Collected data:
>>>
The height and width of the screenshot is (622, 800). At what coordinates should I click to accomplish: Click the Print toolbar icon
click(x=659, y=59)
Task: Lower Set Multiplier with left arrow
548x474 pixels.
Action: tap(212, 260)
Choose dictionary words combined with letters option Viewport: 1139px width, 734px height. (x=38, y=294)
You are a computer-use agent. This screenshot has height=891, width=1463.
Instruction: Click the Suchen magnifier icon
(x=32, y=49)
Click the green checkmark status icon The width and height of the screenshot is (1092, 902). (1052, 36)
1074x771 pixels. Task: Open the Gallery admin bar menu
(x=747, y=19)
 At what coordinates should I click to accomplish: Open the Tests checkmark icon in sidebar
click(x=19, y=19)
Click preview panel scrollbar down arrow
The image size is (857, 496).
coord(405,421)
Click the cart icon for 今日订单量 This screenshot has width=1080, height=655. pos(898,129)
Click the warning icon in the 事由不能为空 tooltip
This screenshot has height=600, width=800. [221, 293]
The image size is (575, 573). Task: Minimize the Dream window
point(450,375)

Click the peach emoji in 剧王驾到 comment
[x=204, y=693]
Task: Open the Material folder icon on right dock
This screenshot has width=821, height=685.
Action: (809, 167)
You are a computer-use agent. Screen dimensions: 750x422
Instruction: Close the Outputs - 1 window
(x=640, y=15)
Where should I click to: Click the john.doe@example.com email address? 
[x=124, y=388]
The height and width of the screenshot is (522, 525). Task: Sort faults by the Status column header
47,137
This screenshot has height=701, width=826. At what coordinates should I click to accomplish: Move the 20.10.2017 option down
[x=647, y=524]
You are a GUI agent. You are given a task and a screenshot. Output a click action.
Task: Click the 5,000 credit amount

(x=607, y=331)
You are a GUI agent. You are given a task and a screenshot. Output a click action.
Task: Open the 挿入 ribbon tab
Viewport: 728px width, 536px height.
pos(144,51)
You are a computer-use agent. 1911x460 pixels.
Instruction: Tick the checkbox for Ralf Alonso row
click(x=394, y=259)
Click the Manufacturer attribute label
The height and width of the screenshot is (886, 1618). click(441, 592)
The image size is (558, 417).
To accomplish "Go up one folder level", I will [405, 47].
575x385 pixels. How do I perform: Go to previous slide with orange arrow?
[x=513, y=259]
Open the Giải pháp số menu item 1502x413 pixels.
<<<
- Problem to solve: In the data above, start at the line that has "Click the green", stop after the line that has "Click preview panel scrollbar down arrow", and print every line in between exactly as it stands.

- Solution below:
Click the green checkmark status icon The width and height of the screenshot is (1092, 902). (1052, 36)
1074x771 pixels. Task: Open the Gallery admin bar menu
(x=747, y=19)
 At what coordinates should I click to accomplish: Open the Tests checkmark icon in sidebar
click(x=19, y=19)
Click preview panel scrollbar down arrow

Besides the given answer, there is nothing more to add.